Your output should be everything below from the line containing "Given: Click the R$ symbol beside 6.700" down to the line containing "Viewport: 271px width, 192px height.", both ends included, copied exactly, with pictures left out.

** EXERCISE DATA follows **

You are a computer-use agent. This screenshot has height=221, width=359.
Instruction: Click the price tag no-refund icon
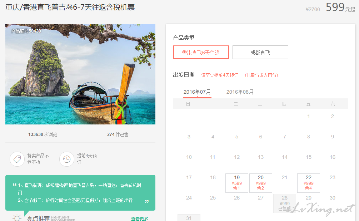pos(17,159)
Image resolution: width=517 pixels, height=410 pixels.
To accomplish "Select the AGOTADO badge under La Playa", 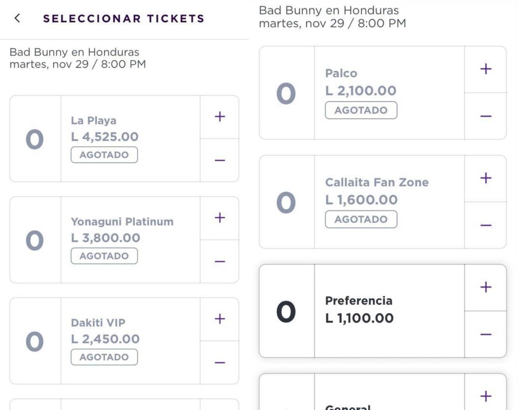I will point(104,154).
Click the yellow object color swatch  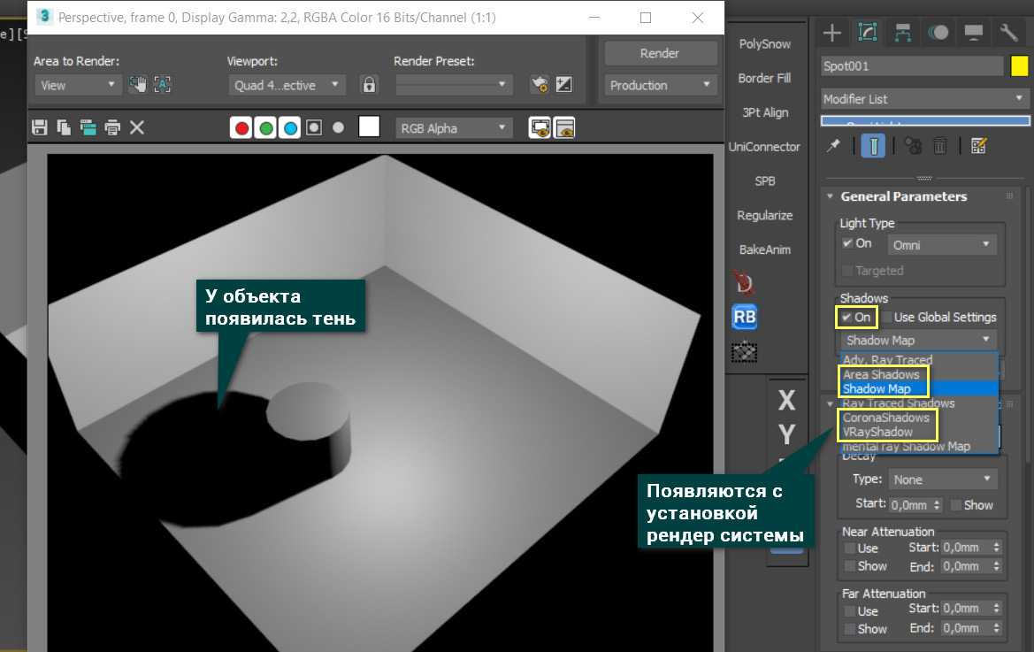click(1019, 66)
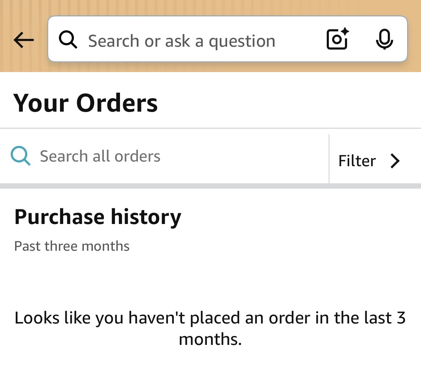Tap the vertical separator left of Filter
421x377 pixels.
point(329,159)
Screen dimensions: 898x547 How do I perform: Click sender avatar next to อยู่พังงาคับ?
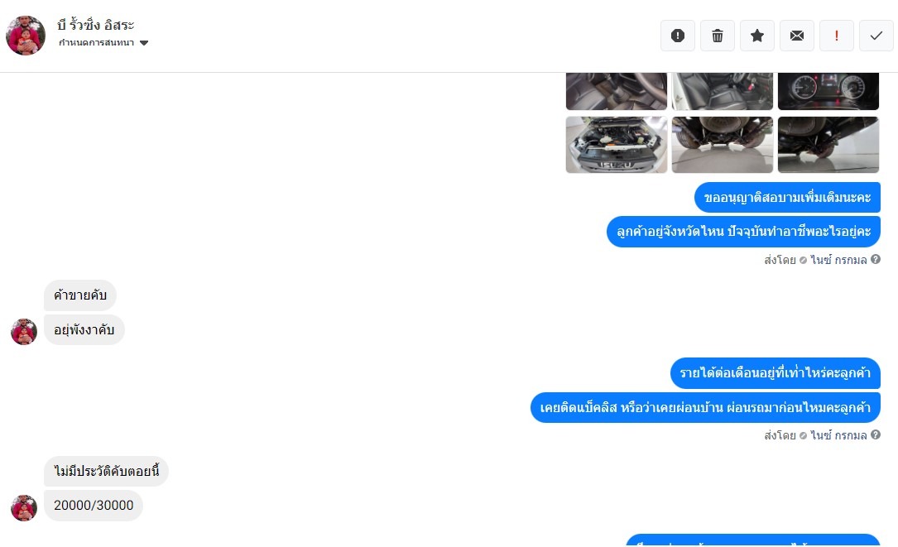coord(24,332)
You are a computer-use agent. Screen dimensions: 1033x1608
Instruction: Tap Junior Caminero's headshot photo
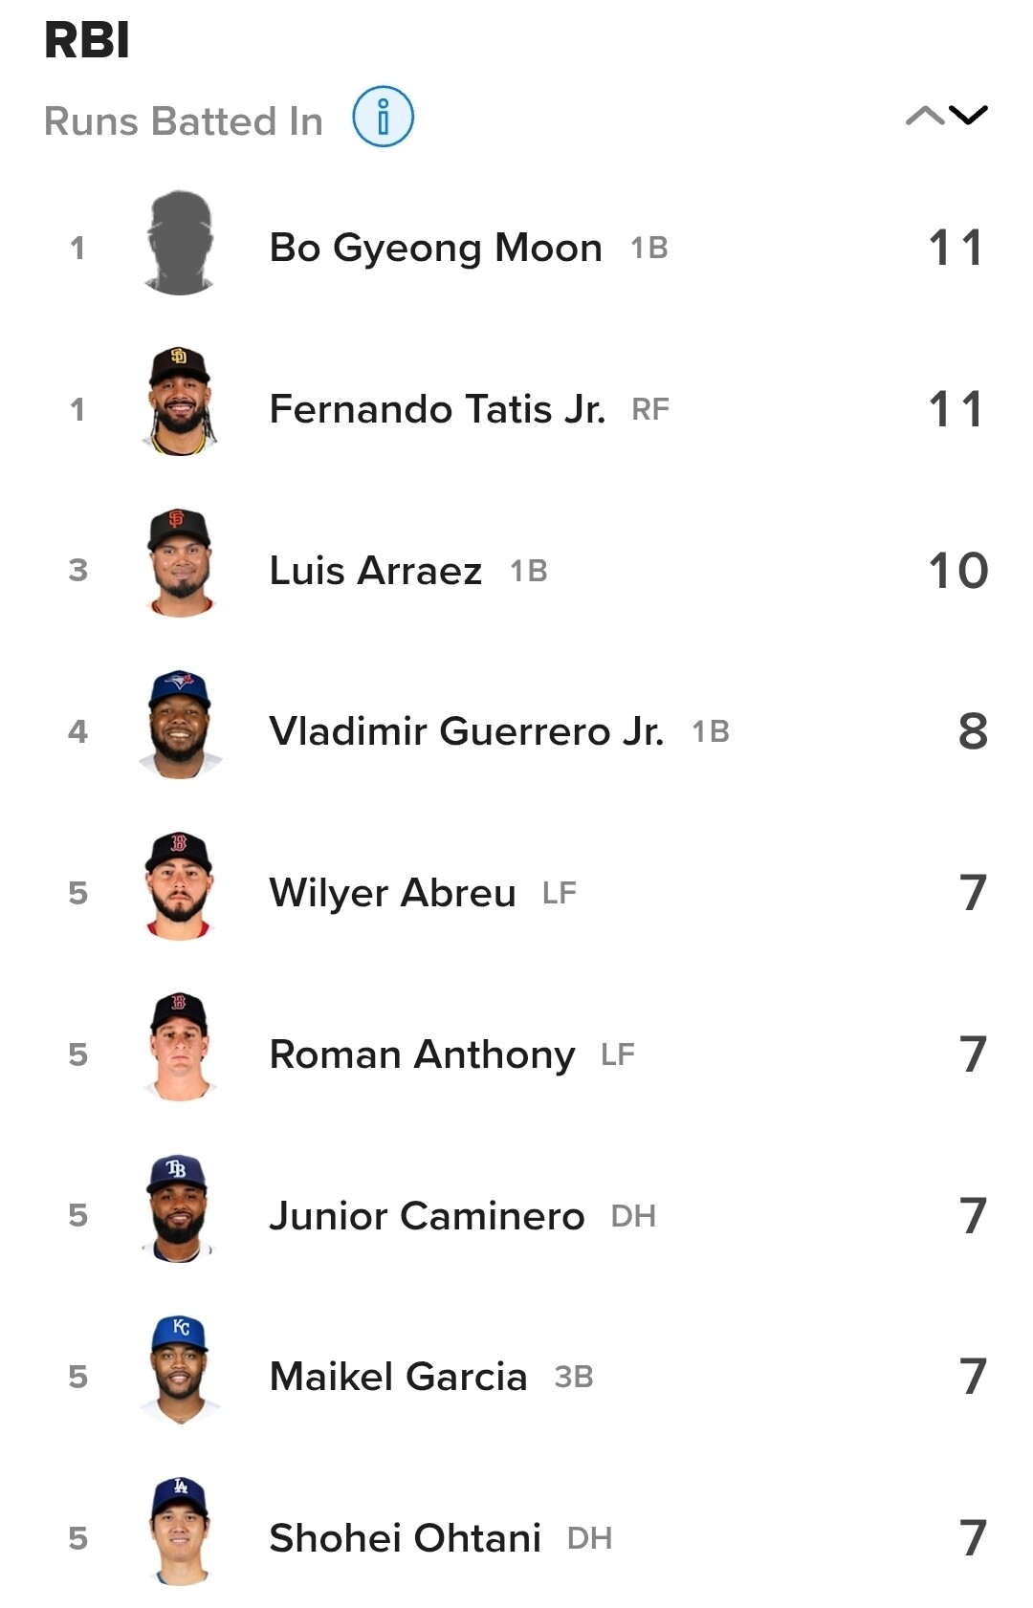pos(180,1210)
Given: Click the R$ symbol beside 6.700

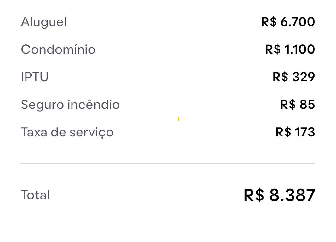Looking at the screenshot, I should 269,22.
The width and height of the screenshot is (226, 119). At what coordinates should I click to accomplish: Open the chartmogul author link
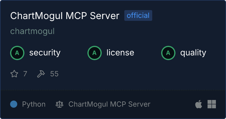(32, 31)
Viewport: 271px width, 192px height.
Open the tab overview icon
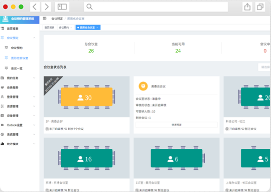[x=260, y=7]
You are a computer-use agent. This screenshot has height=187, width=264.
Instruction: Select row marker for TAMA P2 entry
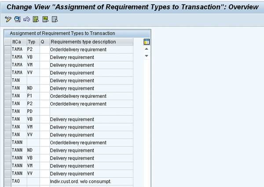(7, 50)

** End of EXERCISE DATA **
** EXERCISE DATA follows **

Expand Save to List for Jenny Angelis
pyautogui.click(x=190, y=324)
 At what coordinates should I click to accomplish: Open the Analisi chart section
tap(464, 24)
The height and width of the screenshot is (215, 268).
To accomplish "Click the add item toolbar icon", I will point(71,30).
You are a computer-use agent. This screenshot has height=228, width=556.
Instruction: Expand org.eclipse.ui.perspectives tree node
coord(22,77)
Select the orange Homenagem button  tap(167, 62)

** End of EXERCISE DATA **

• RESPONSE:
Given: Click the R$ symbol beside 6.700

Looking at the screenshot, I should 269,22.
The width and height of the screenshot is (226, 119). At what coordinates should I click to accomplish: Open the chartmogul author link
(32, 31)
Viewport: 271px width, 192px height.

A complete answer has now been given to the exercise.